EFFECTS OF CYCLIC-NUCLEOTIDES AND SOME RELATED AGENTS ON P-32(1) LABELING OF RENAL POLYPHOSPHOINOSITIDES INVITRO

When rabbit kidney cortex slices were incubated in the presence of 32Pi and dibutyrylcyclic AMP (dbcAMP)4 a significant decrease in the labeling of phosphatidyl inositol phosphate (DPI) but not phosphatidyl inositol bisphosphate (TPI) was observed. In the presence of 0.3 mm caffeine cyclic AMP (cAMP) produced a similar effect. Caffeine potentiated the inhibitory effect of dbcAMP. At high concentrations (3 mm) caffeine alone decreased the 32Pi labeling of both DPI and TPI. These decreases in 32Pi labeling were not mediated by decreases in the labeling of intracellular Pi or ATP as measured by 10-min acid-labile nucleotide phosphate (10′-ALNP). Addition of cyclic GMP (cGMP) to the incubation medium decreased the labeling of DPI and to a lesser extent that of TPI also.
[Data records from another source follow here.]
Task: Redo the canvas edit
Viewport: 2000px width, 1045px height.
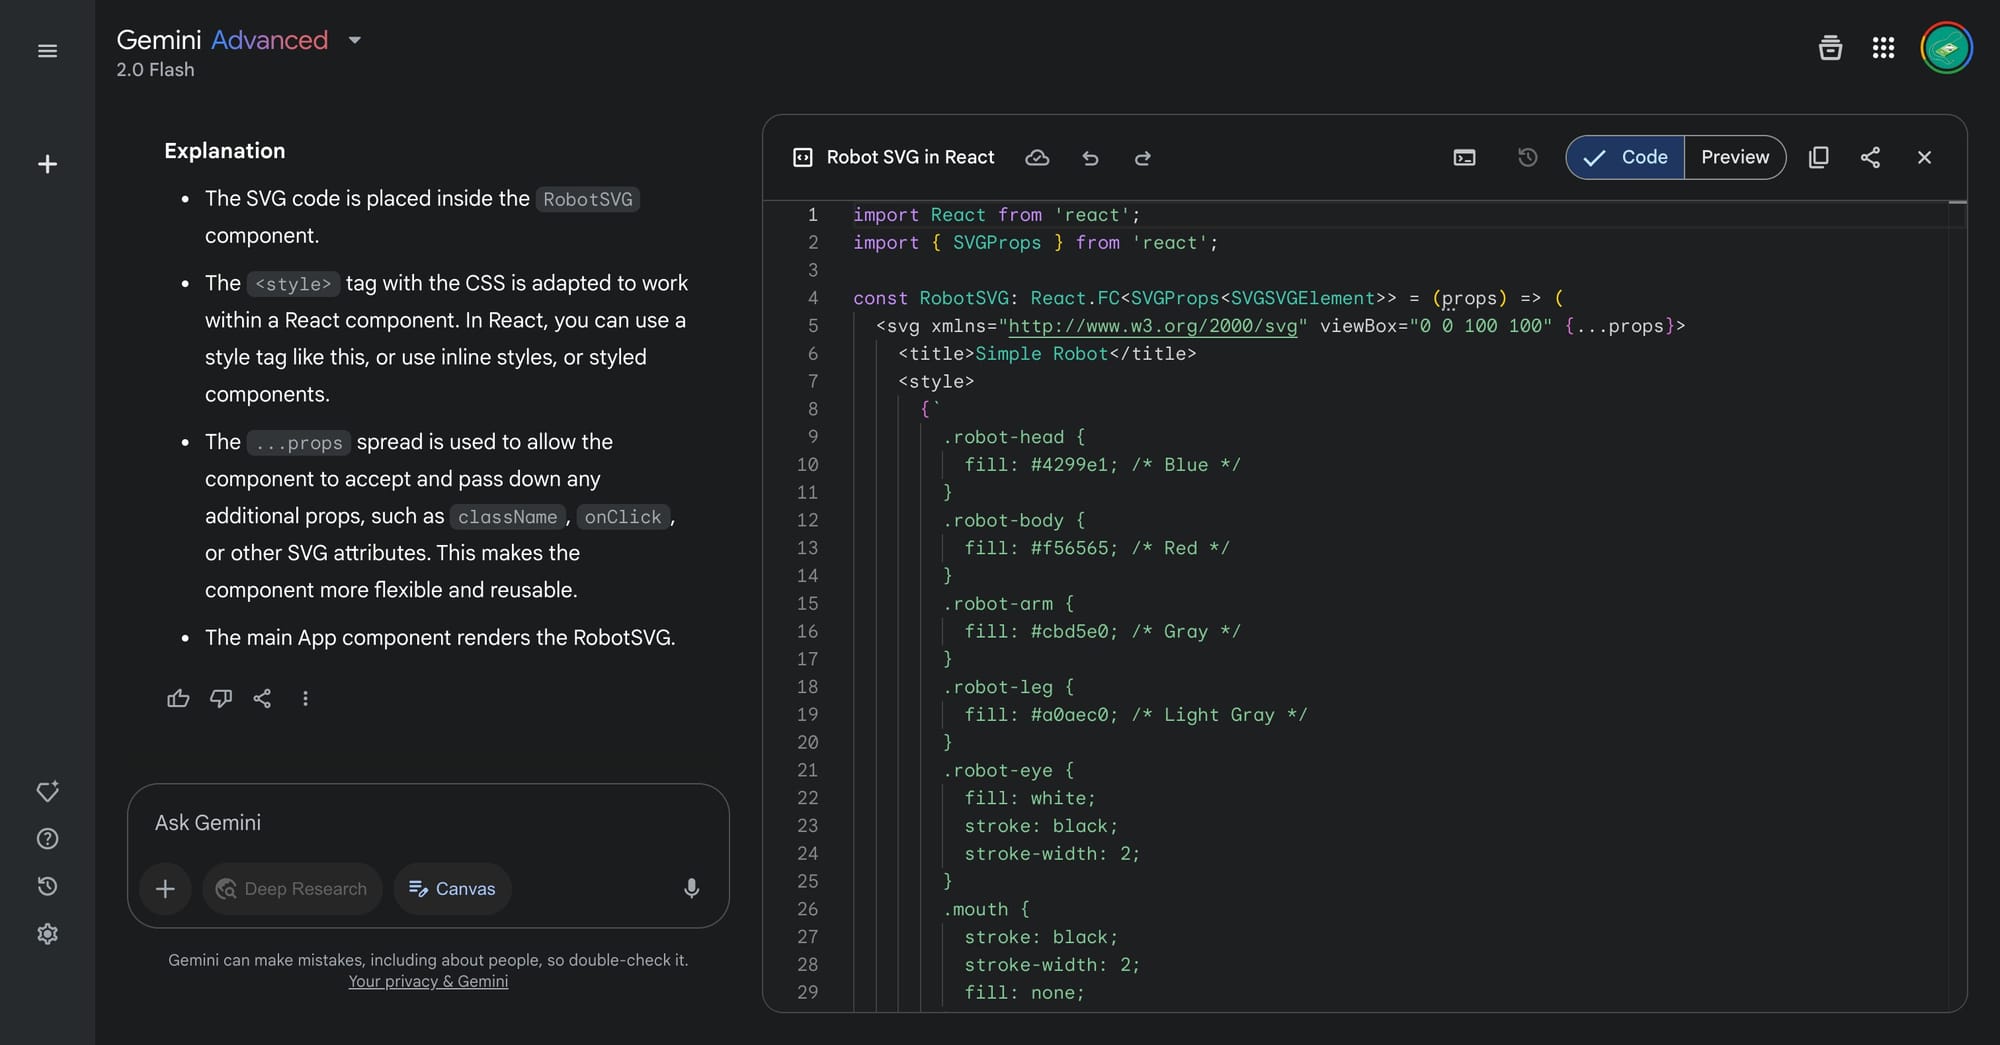Action: click(1143, 158)
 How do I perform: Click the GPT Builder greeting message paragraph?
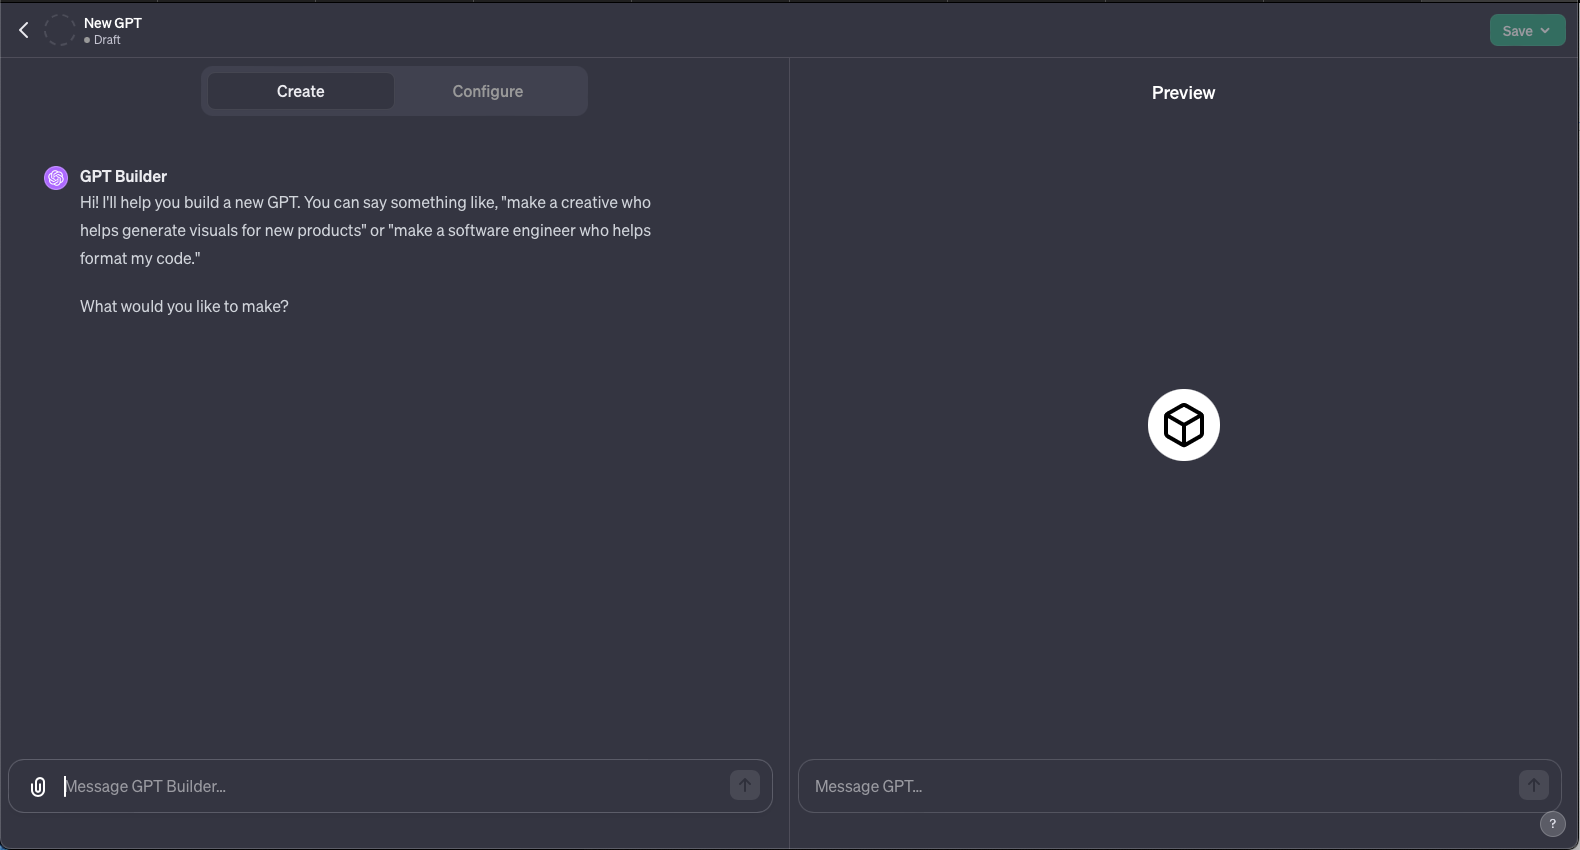click(365, 230)
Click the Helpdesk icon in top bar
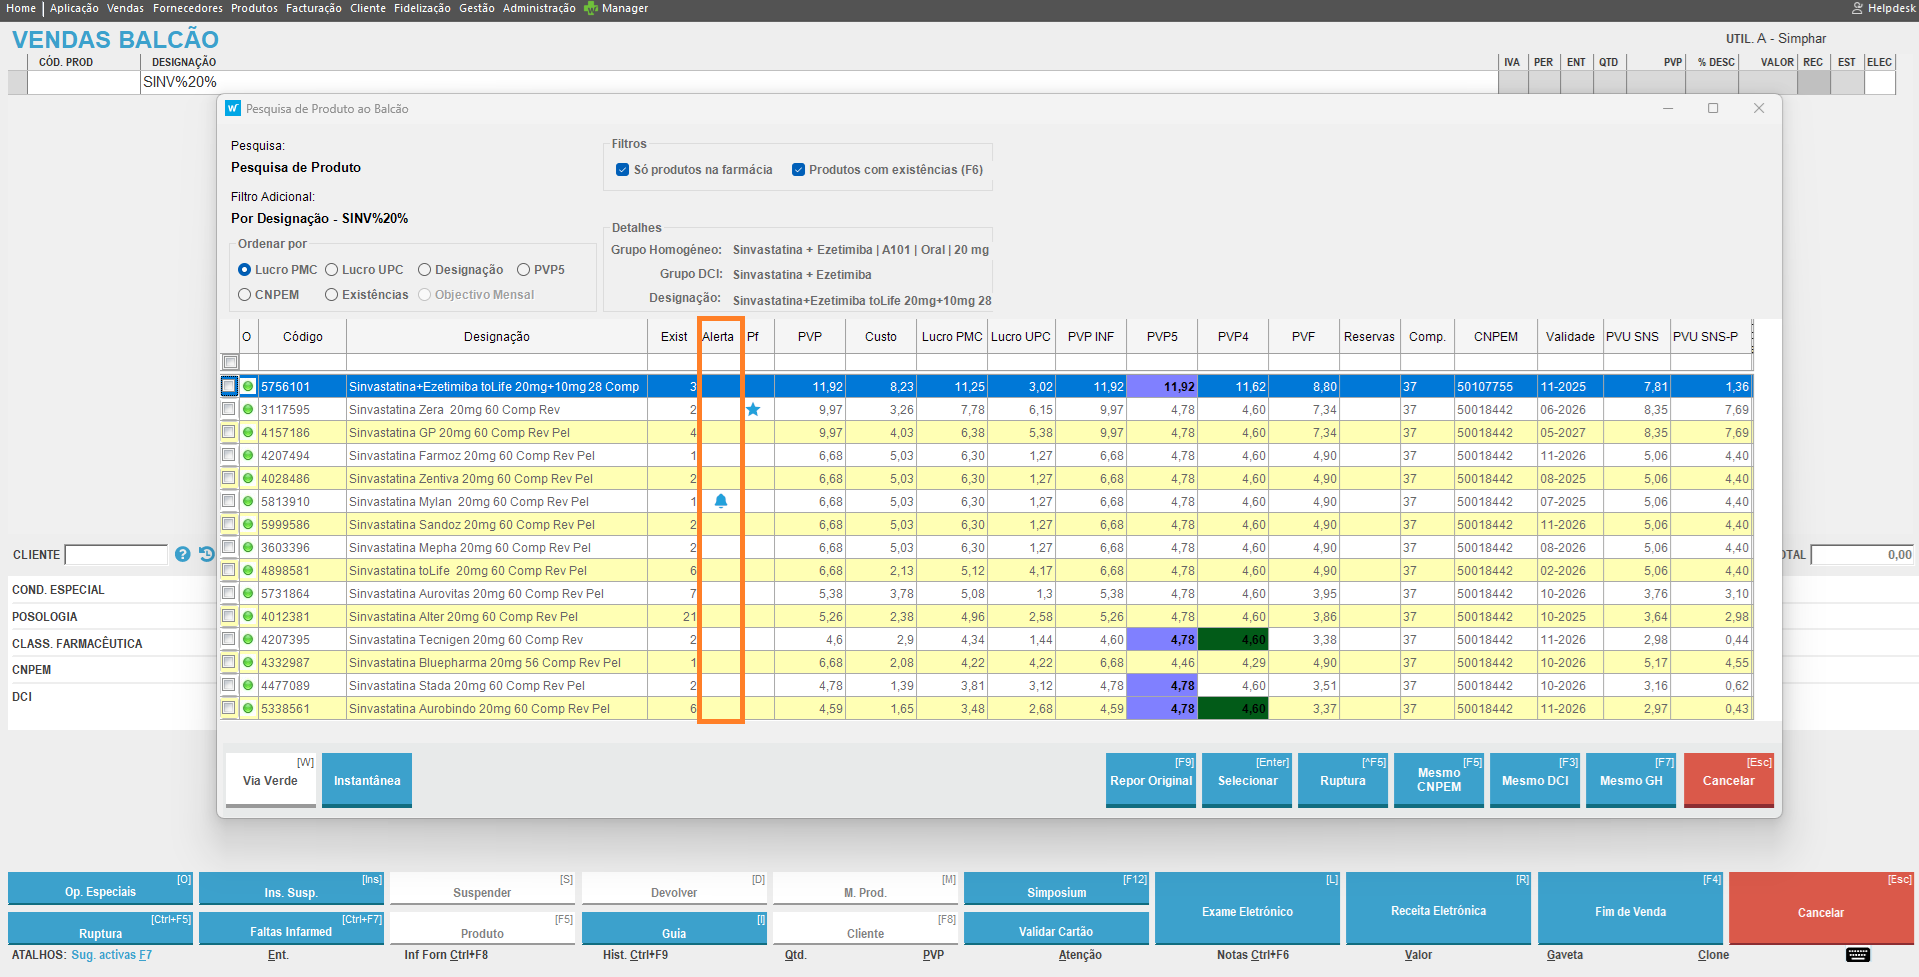 pos(1857,8)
Addition of parathyroid hormone (PTH) to the incubation medium (in the absence of exogenous cyclic nucleotides) also decreased the 32Pi labeling of DPI but not that of TPI. In contrast to the effects of cAMP, dbcAMP, cGMP, PTH, and caffeine, the addition of insulin to the incubation medium resulted in increased 32Pi labeling of DPI with no effect on TPI labeling. DPI isolated from kidney cortex slices prelabeled with 32Pi and subsequently incubated with cAMP or dbcAMP contained less label than DPI isolated from slices similarly prelabeled but subsequently incubated in the absence of either cAMP or dbcAMP. These data suggest an increased rate of DPI breakdown in the presence of elevated cAMP or dbcAMP concentrations. This hypothesis was supported by the fact that cAMP stimulated the hydrolysis of DPI but not of TPI by a polyphosphoinositide phosphodiesterase present in the supernatant fraction of rabbit kidney cortex. © 1979.